Hier denkt jemand Themen zusammen, bei denen man nicht einmal auf dieser Abstraktionsebene Berührungspunkte auch nur vermutet hätte. Außerdem erfüllt Diederichsen natürlich die Erwartungshaltung der Vorlesungsreihe. Der Namenspatron Adorno spielt eine merkliche Rolle als Stichwortgeber. So nimmt Diederichsen Adornos und Horkheimers Begriff der Kulturindustrie aus der „Dialektik der Aufklärung“ auf und wendet ihn in einer Weise gegen ihn selbst, dass einem Hören und Sehen vergeht – und er einem neu beigebracht wird.

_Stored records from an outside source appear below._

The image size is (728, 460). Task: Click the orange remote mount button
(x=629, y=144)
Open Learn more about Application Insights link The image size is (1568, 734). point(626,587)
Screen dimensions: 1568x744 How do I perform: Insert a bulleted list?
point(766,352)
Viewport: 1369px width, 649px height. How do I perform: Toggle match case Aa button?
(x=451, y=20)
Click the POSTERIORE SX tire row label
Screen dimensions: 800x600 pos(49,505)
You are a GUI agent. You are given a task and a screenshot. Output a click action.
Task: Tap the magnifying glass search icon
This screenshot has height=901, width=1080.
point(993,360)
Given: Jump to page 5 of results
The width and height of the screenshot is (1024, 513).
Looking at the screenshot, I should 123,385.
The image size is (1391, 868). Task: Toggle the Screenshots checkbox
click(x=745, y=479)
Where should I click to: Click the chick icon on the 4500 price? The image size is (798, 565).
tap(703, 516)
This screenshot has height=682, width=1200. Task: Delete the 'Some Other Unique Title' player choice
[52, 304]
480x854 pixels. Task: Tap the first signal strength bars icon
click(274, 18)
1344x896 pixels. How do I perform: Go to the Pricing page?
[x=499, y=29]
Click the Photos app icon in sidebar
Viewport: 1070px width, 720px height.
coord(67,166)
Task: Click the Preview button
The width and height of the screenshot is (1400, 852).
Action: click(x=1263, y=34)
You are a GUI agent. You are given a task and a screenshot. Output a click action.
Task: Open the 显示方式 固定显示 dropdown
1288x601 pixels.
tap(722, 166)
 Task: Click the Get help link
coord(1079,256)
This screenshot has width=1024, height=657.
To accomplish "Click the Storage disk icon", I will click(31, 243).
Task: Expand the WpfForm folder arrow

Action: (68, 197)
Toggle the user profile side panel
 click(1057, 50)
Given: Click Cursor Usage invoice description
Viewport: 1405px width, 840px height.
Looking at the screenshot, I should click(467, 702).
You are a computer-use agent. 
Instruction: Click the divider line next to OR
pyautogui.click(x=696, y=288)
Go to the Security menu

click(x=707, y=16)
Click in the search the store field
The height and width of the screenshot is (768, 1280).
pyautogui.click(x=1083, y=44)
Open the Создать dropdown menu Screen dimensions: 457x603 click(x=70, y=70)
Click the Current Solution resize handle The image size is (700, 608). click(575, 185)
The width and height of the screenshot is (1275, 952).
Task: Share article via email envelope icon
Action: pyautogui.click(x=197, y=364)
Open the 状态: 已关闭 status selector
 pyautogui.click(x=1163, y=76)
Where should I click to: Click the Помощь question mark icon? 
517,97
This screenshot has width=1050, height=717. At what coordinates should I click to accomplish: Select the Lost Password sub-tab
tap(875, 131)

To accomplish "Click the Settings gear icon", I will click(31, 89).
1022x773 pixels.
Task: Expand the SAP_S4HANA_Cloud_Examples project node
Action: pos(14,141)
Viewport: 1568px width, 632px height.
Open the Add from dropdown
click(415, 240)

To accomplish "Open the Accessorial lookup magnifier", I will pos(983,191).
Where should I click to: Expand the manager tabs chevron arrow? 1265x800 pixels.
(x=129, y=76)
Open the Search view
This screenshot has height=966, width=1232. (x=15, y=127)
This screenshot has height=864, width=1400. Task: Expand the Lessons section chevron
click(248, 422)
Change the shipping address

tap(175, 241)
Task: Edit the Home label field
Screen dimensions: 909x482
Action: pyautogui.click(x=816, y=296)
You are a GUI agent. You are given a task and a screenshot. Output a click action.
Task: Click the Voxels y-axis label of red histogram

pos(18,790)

War bei Adorno und Horkheimer die Kulturindustrie der Buhmann, der aus Kunst nur noch Ware mit rein ökonomischem Gebrauchswert machte, entfaltet Diederichsen eben aus dem Umstand, dass die Kunst sich ihre Anleihen aus der populären Kultur holt, ihre Beschreibbarkeit. Das ist genau die im Untertitel versprochene Ästhetik der nachpopulären Künste.
Für Diederichsen hat die zeitgenössische Kunst nämlich nur noch zwei Optionen: sich entweder den in den Massenmedien entstandenen Effekten hinzugeben, um das Publikum doch noch zu erreichen, oder konzeptuell zu werden. Im ersten Fall hieße das eine Orientierung an Sex und Gewalt, im zweiten in Kauf genommene Unverständlichkeit beim Großteil des Publikums.
Eben hier zeigt sich, was die Adorno-Vorlesungsreihe hervorbringt: avantgardistische Theorieentwürfe, die aufgrund der Dramaturgie des Formats eine Wette auf die Tragfähigkeit weniger Begriffe eingehen müssen. Der Einsatz liegt, wie schon in der Diederichsen-Ära des Spex, im Abstraktionsniveau der Begrifflichkeit und Argumentation. Wer sich auf die Wette einlässt, hat bei der Lektüre allerdings viel zu gewinnen: eine Postpoptheorie der Kunst voller Chuzpe und stupender Belesenheit.